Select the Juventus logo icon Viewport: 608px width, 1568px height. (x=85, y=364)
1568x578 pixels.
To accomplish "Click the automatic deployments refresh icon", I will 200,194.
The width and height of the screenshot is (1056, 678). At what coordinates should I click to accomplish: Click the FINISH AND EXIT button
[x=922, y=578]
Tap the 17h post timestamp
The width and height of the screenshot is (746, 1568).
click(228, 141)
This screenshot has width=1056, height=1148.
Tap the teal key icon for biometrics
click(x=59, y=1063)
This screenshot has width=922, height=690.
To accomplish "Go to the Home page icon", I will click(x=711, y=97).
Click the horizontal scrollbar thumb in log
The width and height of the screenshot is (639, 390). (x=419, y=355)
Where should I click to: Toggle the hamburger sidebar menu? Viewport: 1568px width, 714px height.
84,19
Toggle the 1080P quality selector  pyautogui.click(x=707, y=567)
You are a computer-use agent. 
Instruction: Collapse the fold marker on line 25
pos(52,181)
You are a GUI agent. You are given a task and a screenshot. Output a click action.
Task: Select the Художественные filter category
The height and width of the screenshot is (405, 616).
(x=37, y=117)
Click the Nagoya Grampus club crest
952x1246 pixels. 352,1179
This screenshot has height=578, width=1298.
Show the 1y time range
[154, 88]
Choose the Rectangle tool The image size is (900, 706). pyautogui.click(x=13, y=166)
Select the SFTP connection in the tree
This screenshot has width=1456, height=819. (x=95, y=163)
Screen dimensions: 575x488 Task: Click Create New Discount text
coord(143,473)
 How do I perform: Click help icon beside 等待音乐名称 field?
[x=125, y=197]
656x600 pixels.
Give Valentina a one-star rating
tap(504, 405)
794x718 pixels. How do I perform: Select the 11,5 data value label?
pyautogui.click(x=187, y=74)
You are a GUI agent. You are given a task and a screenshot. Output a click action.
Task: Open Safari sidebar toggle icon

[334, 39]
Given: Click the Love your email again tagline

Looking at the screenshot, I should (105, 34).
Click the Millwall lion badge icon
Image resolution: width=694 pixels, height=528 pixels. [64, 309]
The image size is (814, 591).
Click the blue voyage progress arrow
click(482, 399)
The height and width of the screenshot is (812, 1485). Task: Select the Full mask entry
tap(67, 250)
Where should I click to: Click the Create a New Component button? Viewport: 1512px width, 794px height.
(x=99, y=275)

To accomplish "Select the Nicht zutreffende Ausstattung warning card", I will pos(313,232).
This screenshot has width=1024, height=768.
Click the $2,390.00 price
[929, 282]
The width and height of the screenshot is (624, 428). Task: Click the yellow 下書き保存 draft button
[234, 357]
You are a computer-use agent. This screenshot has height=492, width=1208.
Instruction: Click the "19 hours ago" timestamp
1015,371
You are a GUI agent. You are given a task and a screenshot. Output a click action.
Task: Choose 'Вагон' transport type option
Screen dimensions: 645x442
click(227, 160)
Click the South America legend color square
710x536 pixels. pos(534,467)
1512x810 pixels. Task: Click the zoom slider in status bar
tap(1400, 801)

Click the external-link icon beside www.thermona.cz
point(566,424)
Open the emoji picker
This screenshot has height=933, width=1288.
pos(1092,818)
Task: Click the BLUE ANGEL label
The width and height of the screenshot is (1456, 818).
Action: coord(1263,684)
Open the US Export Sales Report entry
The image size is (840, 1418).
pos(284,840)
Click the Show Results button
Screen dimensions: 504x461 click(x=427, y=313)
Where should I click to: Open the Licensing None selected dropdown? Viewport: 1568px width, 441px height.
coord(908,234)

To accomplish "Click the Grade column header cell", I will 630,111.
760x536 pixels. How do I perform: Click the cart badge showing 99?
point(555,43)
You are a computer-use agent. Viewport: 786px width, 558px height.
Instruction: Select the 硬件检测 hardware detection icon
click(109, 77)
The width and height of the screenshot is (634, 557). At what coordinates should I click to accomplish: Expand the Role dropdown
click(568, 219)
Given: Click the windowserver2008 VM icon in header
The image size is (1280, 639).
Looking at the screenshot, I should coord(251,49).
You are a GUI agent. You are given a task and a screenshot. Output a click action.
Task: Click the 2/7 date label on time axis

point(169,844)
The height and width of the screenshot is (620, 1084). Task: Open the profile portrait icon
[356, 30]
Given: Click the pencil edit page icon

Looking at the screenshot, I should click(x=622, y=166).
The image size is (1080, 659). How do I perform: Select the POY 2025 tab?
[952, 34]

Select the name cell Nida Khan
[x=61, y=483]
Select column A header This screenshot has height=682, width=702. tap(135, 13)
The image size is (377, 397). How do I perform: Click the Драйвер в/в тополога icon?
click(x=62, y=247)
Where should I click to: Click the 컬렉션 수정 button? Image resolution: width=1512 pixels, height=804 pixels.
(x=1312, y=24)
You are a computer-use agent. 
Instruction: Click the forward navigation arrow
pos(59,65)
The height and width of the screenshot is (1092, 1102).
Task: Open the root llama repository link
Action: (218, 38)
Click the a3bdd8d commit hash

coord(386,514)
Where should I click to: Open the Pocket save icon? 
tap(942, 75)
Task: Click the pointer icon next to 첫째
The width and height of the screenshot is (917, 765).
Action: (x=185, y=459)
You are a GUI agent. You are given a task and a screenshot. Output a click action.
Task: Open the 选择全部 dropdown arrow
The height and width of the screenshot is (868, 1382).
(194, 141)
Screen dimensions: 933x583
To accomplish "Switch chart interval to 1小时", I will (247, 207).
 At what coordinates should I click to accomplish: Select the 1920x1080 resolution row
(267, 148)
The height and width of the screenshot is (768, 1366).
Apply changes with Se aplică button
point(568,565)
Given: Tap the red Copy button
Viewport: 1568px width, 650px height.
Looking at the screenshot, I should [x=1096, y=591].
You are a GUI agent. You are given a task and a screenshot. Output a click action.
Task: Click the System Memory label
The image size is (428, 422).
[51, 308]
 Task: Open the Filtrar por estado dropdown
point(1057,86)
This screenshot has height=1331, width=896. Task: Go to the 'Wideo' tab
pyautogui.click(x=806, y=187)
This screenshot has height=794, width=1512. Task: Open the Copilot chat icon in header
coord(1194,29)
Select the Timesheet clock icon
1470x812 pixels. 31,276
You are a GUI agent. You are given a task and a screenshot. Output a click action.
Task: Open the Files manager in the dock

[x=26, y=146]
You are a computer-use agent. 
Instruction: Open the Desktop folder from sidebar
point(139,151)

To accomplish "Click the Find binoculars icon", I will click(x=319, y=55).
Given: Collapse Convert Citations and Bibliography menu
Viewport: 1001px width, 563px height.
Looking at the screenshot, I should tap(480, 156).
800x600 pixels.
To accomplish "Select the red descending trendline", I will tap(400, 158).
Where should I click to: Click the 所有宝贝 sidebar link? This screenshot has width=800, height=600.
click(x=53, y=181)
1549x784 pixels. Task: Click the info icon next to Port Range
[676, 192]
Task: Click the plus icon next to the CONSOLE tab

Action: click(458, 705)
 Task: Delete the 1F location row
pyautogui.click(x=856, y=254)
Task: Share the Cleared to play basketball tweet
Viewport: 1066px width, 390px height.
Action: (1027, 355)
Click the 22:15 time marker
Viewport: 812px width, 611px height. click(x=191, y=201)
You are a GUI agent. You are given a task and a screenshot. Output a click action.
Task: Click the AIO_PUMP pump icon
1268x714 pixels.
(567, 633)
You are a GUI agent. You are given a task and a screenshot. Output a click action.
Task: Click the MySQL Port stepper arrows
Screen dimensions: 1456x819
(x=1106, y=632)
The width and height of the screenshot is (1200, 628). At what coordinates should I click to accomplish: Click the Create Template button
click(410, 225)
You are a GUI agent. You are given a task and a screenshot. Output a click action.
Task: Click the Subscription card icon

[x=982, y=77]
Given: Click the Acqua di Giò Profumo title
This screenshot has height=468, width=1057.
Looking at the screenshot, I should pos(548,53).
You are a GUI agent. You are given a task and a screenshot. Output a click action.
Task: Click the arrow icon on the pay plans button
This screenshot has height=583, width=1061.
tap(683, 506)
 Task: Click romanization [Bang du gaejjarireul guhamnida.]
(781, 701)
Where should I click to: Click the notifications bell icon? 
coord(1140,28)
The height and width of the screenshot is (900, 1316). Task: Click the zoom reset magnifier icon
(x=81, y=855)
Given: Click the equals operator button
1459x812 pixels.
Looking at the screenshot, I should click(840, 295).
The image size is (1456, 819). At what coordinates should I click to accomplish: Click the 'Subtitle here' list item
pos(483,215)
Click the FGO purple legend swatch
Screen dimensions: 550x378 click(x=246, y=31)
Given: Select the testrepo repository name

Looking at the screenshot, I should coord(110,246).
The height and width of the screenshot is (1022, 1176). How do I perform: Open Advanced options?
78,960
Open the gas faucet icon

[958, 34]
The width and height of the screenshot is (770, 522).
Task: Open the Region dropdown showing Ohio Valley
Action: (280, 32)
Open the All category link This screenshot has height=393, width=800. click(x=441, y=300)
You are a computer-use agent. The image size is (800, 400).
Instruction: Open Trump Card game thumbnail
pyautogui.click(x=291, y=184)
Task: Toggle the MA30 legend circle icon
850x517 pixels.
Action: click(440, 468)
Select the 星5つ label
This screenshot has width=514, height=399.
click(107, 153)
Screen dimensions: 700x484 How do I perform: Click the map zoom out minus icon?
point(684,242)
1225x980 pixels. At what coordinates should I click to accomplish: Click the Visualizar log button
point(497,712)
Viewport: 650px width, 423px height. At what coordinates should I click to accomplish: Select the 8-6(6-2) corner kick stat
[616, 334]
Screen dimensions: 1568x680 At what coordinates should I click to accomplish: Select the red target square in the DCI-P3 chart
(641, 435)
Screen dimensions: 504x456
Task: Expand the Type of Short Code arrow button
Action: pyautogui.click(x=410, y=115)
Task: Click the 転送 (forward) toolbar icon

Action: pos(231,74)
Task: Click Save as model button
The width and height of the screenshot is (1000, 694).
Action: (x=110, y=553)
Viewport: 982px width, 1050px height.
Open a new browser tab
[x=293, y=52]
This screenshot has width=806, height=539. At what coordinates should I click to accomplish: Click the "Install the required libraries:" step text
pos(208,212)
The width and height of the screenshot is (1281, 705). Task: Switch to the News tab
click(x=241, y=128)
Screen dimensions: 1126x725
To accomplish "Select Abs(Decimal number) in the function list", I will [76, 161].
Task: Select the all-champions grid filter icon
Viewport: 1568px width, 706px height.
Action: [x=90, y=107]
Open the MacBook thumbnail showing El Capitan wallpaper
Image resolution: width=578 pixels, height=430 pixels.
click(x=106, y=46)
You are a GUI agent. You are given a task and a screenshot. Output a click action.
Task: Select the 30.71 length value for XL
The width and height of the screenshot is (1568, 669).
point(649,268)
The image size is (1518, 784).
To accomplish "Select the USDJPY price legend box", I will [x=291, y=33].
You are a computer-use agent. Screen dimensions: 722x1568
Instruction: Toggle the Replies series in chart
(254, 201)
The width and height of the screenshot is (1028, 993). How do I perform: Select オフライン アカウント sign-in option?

—————

#### [Written problem]
Which lines in the material above contain the string "value"? Locate every one and copy it out in full, treating uppercase and lowercase letters as different.

#### [Result of this task]
794x718 pixels. How do I perform: Select the 11,5 data value label?
Task: Select the 30.71 length value for XL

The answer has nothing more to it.